*** Opening of Material for the task ***

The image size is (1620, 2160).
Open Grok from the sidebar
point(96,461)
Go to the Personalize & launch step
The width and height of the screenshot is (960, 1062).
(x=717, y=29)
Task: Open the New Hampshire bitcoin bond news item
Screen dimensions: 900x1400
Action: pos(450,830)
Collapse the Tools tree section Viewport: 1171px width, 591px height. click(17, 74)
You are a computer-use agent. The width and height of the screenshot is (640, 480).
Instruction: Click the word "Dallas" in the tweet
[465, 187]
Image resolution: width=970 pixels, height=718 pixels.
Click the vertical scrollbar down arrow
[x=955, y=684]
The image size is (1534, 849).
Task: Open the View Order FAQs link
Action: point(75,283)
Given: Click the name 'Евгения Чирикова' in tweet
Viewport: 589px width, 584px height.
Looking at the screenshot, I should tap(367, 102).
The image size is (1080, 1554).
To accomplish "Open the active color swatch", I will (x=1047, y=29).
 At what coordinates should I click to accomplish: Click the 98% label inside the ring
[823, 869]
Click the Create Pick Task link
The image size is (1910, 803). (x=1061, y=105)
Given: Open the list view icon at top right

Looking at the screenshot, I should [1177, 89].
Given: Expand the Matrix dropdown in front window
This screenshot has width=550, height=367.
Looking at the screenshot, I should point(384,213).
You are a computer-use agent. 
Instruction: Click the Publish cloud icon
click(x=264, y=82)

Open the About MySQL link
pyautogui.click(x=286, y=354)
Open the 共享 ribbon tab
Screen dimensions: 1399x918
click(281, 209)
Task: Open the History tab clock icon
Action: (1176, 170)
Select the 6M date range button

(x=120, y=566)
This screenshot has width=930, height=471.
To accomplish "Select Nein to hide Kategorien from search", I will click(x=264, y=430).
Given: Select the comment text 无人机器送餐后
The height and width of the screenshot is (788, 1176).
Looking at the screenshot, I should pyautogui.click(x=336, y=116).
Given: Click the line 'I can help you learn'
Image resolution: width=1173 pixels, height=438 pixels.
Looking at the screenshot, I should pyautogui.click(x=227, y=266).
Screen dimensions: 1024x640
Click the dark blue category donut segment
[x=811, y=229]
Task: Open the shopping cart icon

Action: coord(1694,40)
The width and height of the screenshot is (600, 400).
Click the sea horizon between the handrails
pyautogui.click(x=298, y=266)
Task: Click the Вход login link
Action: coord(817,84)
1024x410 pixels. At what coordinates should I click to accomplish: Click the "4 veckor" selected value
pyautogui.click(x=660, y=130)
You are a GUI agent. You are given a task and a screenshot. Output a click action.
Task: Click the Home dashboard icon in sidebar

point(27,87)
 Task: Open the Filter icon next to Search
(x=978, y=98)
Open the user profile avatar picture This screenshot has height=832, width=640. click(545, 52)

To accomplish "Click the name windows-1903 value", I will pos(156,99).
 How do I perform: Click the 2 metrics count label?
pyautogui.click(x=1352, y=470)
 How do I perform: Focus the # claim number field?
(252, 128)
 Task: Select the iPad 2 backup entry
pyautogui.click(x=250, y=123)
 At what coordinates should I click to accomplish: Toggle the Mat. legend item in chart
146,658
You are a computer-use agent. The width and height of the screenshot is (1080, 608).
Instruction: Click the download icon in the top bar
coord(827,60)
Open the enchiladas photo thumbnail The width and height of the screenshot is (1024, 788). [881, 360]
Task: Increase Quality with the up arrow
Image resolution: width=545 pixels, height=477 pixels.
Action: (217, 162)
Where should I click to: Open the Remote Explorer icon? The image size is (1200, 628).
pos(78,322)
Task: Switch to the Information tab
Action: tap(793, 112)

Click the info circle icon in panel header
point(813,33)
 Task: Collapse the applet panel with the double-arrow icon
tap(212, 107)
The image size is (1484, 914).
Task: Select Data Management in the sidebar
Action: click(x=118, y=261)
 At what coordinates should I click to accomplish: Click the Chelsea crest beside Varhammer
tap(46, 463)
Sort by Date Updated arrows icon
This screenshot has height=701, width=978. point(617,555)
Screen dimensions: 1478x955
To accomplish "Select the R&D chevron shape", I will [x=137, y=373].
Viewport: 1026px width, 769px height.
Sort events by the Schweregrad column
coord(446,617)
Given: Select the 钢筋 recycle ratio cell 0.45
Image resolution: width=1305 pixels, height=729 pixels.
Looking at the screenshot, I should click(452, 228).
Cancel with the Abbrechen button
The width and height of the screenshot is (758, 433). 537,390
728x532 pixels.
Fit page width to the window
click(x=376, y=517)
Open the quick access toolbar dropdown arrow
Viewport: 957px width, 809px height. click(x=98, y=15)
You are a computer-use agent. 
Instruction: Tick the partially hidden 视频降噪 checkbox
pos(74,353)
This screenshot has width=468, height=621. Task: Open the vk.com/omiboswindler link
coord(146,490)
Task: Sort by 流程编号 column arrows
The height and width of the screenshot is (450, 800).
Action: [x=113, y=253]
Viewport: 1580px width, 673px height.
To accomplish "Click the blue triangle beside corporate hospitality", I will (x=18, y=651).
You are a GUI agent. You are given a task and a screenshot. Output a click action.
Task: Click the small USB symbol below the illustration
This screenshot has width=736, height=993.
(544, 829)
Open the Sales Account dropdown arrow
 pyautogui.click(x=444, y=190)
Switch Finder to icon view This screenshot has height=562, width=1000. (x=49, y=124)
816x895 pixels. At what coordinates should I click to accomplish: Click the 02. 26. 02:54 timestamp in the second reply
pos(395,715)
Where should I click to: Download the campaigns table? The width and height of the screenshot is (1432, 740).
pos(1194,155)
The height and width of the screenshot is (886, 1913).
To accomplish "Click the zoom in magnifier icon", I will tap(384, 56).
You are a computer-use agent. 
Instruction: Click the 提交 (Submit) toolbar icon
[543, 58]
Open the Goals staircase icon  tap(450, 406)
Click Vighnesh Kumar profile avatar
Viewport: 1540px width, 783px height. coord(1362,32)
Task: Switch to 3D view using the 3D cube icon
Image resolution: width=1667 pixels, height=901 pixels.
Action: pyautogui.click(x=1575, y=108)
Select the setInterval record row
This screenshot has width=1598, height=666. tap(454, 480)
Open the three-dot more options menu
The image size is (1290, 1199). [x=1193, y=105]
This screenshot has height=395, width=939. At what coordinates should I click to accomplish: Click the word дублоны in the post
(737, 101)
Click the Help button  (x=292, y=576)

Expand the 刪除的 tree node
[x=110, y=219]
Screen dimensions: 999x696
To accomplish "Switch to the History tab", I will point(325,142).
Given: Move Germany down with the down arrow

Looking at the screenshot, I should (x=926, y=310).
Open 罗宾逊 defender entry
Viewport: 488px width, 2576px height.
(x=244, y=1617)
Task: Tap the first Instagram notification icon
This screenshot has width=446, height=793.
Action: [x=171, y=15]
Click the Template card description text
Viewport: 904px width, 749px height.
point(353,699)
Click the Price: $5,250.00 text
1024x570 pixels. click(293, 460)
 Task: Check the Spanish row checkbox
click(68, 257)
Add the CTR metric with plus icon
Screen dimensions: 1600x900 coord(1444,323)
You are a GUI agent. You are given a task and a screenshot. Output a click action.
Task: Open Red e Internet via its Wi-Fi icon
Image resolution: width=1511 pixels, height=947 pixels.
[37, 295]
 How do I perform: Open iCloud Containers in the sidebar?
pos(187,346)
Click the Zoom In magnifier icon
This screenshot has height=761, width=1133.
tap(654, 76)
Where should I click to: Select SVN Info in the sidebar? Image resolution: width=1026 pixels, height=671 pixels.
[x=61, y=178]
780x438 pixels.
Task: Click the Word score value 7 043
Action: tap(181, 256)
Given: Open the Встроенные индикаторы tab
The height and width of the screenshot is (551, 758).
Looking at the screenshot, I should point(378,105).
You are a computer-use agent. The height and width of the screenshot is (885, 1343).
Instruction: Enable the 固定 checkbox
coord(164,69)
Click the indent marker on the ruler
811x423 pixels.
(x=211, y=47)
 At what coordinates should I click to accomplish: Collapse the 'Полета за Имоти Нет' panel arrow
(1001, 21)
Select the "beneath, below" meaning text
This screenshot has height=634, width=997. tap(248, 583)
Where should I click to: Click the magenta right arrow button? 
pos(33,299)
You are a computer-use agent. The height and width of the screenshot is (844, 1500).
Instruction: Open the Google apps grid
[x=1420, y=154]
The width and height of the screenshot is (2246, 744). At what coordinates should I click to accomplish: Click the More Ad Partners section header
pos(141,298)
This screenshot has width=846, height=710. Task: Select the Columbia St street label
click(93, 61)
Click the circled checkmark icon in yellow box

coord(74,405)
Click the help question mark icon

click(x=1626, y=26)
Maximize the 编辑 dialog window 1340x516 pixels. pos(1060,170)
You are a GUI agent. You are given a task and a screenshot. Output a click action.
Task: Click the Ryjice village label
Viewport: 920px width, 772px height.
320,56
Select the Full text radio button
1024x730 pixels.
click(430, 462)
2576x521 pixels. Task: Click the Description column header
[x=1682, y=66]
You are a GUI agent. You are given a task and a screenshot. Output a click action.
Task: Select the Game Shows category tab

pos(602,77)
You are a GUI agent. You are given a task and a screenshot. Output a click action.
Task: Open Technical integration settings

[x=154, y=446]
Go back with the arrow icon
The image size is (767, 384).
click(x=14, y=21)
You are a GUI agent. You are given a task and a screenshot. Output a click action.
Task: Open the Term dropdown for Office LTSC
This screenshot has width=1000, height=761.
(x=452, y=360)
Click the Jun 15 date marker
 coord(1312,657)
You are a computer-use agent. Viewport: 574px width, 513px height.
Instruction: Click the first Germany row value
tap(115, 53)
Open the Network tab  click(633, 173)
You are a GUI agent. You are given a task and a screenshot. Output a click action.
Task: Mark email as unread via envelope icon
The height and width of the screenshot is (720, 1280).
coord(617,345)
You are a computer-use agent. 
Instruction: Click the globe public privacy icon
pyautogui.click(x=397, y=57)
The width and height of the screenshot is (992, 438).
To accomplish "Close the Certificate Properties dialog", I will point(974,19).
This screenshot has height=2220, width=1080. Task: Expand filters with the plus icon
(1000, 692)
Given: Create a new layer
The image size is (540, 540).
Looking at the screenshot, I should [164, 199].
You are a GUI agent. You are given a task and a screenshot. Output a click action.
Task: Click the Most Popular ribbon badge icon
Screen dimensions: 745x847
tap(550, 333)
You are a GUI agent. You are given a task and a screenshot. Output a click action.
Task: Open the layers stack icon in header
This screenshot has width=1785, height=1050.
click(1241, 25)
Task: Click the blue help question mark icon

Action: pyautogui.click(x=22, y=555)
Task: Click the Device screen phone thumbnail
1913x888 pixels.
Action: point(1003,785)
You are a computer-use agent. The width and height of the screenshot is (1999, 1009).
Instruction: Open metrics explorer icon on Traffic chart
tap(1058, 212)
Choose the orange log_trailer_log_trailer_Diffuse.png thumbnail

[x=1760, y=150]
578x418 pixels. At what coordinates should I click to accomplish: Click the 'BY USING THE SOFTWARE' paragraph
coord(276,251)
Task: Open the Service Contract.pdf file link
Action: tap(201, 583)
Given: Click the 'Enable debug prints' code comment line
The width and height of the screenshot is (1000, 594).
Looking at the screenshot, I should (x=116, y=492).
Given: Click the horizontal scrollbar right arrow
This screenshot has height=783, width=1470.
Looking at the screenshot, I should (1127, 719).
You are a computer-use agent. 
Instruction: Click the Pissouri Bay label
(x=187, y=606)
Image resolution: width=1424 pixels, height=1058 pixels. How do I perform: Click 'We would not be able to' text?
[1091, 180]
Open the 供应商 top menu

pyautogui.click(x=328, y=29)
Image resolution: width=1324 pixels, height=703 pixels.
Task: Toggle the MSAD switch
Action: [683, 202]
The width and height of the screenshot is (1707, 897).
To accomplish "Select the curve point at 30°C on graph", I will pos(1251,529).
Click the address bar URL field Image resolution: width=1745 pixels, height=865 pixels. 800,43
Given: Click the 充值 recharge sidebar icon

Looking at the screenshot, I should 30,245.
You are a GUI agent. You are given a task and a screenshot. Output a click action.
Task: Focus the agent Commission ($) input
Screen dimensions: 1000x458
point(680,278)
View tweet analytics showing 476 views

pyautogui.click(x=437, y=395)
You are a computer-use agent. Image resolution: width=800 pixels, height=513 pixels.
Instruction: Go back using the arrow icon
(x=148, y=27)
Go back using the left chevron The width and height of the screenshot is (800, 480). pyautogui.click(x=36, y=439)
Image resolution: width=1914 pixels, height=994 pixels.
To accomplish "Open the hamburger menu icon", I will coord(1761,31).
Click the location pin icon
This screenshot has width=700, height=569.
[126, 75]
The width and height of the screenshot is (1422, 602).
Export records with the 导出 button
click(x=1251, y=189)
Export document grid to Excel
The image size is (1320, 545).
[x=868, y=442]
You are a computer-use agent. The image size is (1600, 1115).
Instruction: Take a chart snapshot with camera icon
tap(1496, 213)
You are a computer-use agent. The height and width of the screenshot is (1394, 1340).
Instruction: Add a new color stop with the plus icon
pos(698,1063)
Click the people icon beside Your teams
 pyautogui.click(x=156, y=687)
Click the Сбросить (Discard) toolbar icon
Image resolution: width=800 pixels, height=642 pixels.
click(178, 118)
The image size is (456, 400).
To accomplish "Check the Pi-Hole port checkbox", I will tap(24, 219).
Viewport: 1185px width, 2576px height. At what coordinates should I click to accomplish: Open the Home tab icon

*** Close of Material for the task ***

◆ **What is being asked**
Take the lines above from the one containing "The image size is (1080, 1554)." to the one containing "Open the 共享 ribbon tab" and retype them exactly, both ends included, with nothing added.

◆ **Solution to the problem**
The image size is (1080, 1554).
To accomplish "Open the active color swatch", I will (x=1047, y=29).
 At what coordinates should I click to accomplish: Click the 98% label inside the ring
[823, 869]
Click the Create Pick Task link
The image size is (1910, 803). (x=1061, y=105)
Given: Open the list view icon at top right

Looking at the screenshot, I should [1177, 89].
Given: Expand the Matrix dropdown in front window
This screenshot has width=550, height=367.
Looking at the screenshot, I should point(384,213).
You are a computer-use agent. 
Instruction: Click the Publish cloud icon
click(x=264, y=82)

Open the About MySQL link
pyautogui.click(x=286, y=354)
Open the 共享 ribbon tab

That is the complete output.